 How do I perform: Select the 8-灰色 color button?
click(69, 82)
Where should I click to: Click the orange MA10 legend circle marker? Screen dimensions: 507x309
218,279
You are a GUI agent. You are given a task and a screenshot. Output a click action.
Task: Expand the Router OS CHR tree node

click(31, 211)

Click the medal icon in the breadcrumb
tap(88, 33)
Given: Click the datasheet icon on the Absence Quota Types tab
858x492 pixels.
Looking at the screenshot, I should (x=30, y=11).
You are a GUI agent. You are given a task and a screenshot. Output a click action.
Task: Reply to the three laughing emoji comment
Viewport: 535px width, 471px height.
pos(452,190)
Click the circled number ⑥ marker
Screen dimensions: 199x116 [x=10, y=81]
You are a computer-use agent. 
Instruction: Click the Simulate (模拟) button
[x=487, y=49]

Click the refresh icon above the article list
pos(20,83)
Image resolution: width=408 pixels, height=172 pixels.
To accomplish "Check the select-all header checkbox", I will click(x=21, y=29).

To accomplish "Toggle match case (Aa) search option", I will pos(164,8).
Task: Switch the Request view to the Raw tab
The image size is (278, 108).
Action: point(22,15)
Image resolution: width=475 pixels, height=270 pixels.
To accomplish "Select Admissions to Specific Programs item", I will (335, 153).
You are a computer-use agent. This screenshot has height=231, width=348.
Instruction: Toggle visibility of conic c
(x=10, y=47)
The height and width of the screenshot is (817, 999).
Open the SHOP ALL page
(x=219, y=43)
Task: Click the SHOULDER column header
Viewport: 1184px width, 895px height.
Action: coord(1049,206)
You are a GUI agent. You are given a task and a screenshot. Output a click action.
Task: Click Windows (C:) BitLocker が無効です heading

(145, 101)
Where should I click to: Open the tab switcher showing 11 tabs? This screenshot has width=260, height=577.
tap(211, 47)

# WORK ORDER:
Reproduce all the data exactly. Include every line.

# SOLUTION FOR THIS EXERCISE:
 How do I perform: Select the 8-灰色 color button?
click(69, 82)
Where should I click to: Click the orange MA10 legend circle marker? Screen dimensions: 507x309
218,279
You are a GUI agent. You are given a task and a screenshot. Output a click action.
Task: Expand the Router OS CHR tree node

click(31, 211)

Click the medal icon in the breadcrumb
tap(88, 33)
Given: Click the datasheet icon on the Absence Quota Types tab
858x492 pixels.
Looking at the screenshot, I should (x=30, y=11).
You are a GUI agent. You are given a task and a screenshot. Output a click action.
Task: Reply to the three laughing emoji comment
Viewport: 535px width, 471px height.
pos(452,190)
Click the circled number ⑥ marker
Screen dimensions: 199x116 [x=10, y=81]
You are a computer-use agent. 
Instruction: Click the Simulate (模拟) button
[x=487, y=49]

Click the refresh icon above the article list
pos(20,83)
Image resolution: width=408 pixels, height=172 pixels.
To accomplish "Check the select-all header checkbox", I will click(x=21, y=29).

To accomplish "Toggle match case (Aa) search option", I will pos(164,8).
Task: Switch the Request view to the Raw tab
The image size is (278, 108).
Action: point(22,15)
Image resolution: width=475 pixels, height=270 pixels.
To accomplish "Select Admissions to Specific Programs item", I will (335, 153).
You are a computer-use agent. This screenshot has height=231, width=348.
Instruction: Toggle visibility of conic c
(x=10, y=47)
The height and width of the screenshot is (817, 999).
Open the SHOP ALL page
(x=219, y=43)
Task: Click the SHOULDER column header
Viewport: 1184px width, 895px height.
Action: coord(1049,206)
You are a GUI agent. You are given a task and a screenshot. Output a click action.
Task: Click Windows (C:) BitLocker が無効です heading

(145, 101)
Where should I click to: Open the tab switcher showing 11 tabs? This screenshot has width=260, height=577.
tap(211, 47)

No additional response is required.